Strength and Balance Exercises: The Most Effective Intervention
Exercise programmes targeting strength and balance are the single most effective intervention for falls prevention, reducing fall rates by 23–42% according to multiple systematic reviews. The most studied programme is the Otago Exercise Programme, a home-based set of leg strengthening and balance exercises performed 3 times per week, with walking on 2 additional days. In randomised controlled trials, Otago reduced falls by 35% in community-dwelling older adults. NHS physiotherapy services can prescribe and supervise these programmes. Community classes such as Postural Stability Instruction (PSI), designed specifically for fall-prone older adults, are available through many local authorities and Age UK branches. Tai Chi also has strong evidence, reducing falls by approximately 20% in meta-analyses.
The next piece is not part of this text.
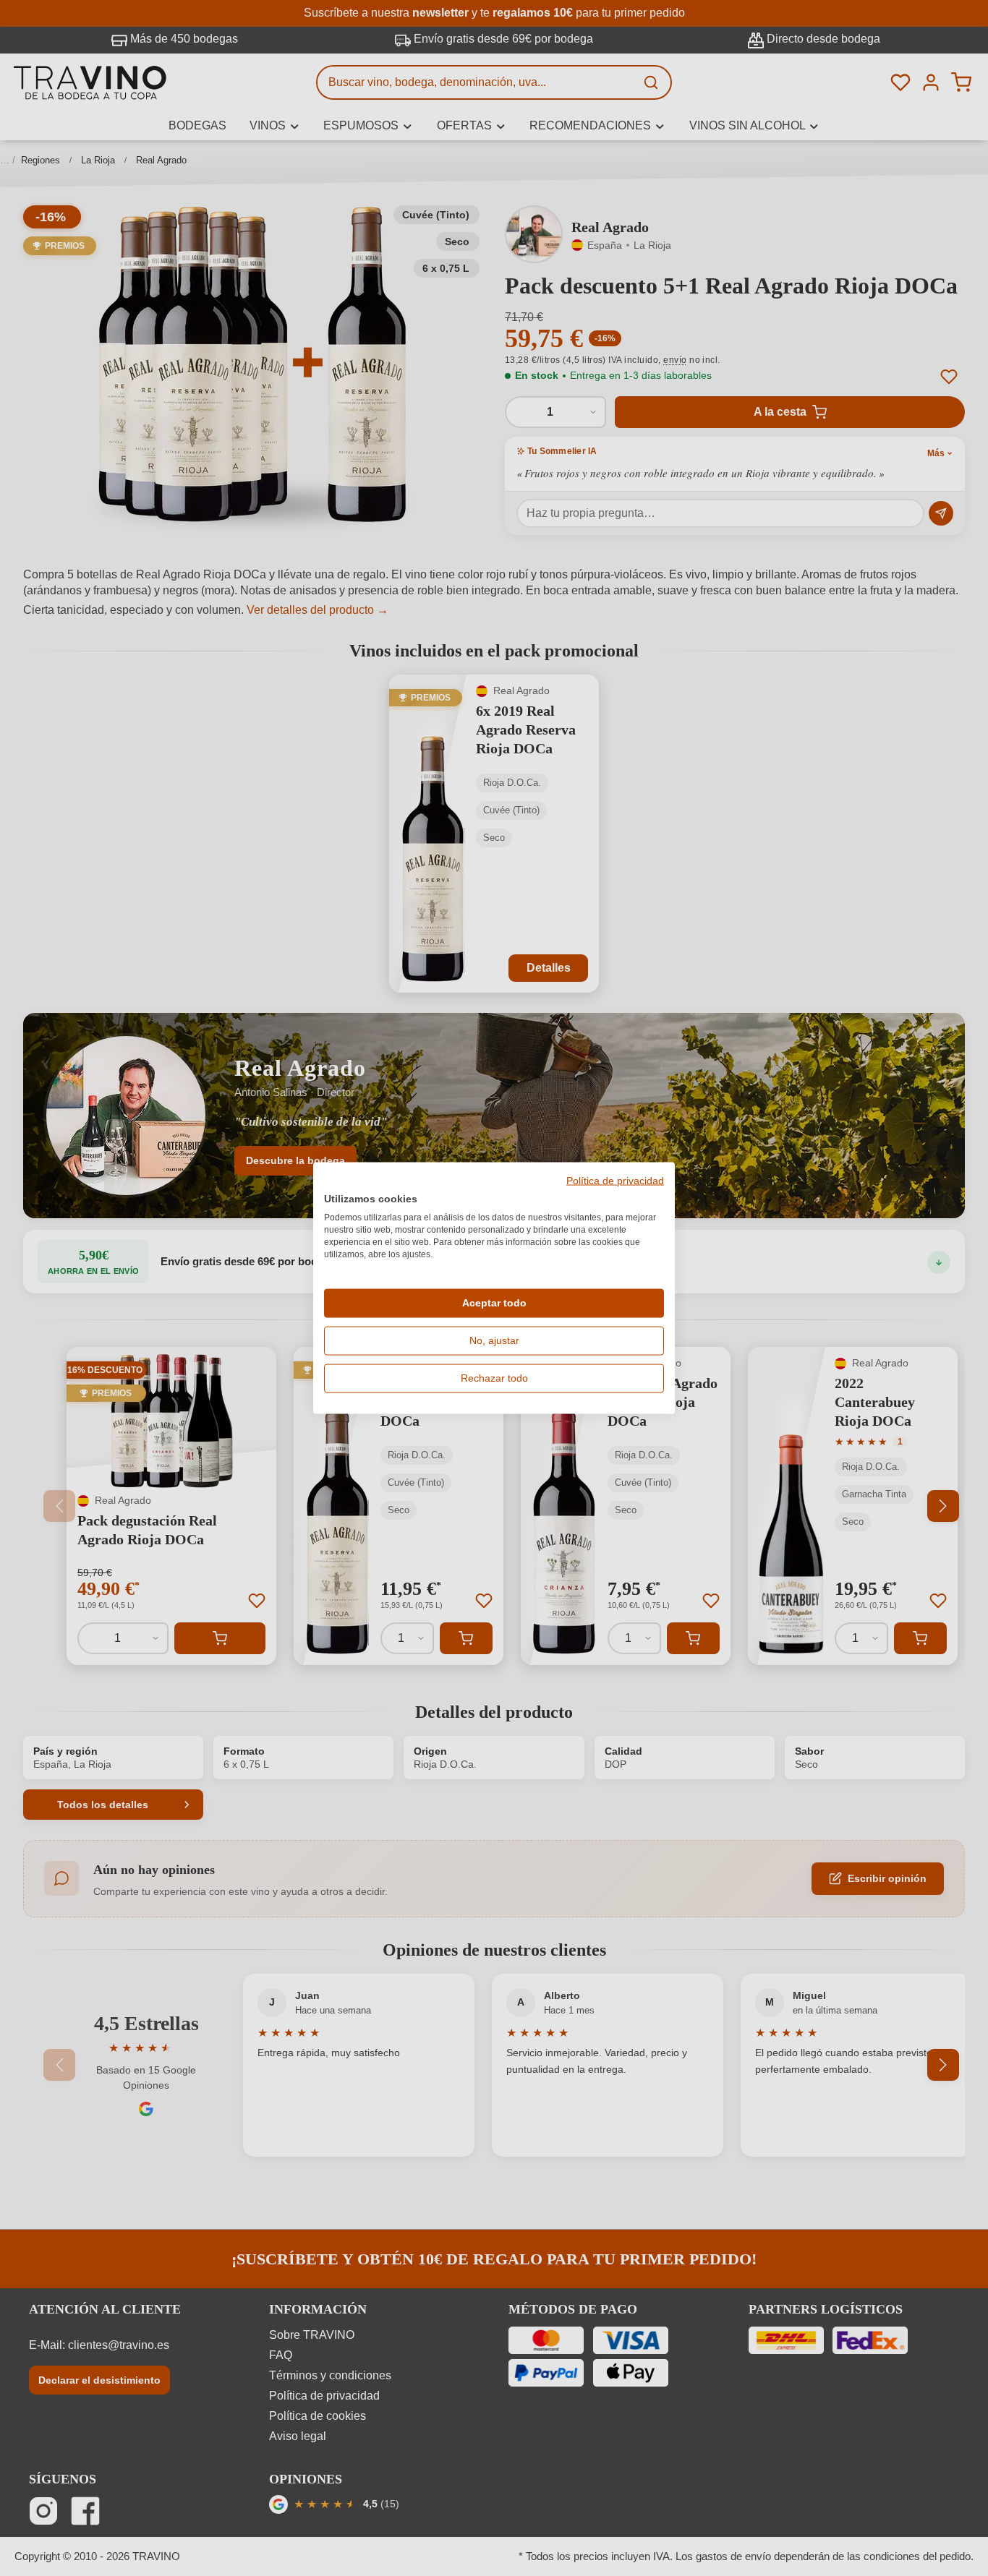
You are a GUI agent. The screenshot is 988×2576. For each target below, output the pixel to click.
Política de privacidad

Medication Review: The Intervention Most Families Miss
Every older adult who has fallen should receive a comprehensive medication review. Medications that significantly increase fall risk include: benzodiazepines (diazepam, temazepam, nitrazepam), increase fall risk by 40–60%, antidepressants (SSRIs and tricyclics), increase fall risk by 30–70%, antihypertensives (particularly if causing postural hypotension), antipsychotics, opioid analgesics, and antihistamines. A study in the BMJ found that medication review and deprescribing (reducing or stopping unnecessary medications) reduced falls by 60% in care home residents. Request a Structured Medication Review (SMR) from your parent's GP or practice pharmacist. Specifically ask whether each medication is still necessary, whether the dose could be reduced, and whether any medications are known fall-risk agents.
What to Do After a Fall
If your parent has fallen, the immediate priority is assessment for injury. Do not attempt to lift them immediately, call 999 if they are in pain, confused, or unable to get up. If they appear uninjured but cannot get up, the local ambulance service's falls team can attend (this is a non-emergency call, use 111 rather than 999). After any fall, arrange a GP review within 1–2 weeks. Request a comprehensive falls risk assessment, which should include: assessment of gait and balance (using tools like the Timed Up and Go test), lying and standing blood pressure measurements (to check for postural hypotension), vision assessment, medication review, and assessment of footwear and home environment. Your GP can refer to the community falls prevention service, a multidisciplinary team typically including physiotherapy, occupational therapy, and geriatric medicine. This referral should be made after the first fall, not after the third or fourth.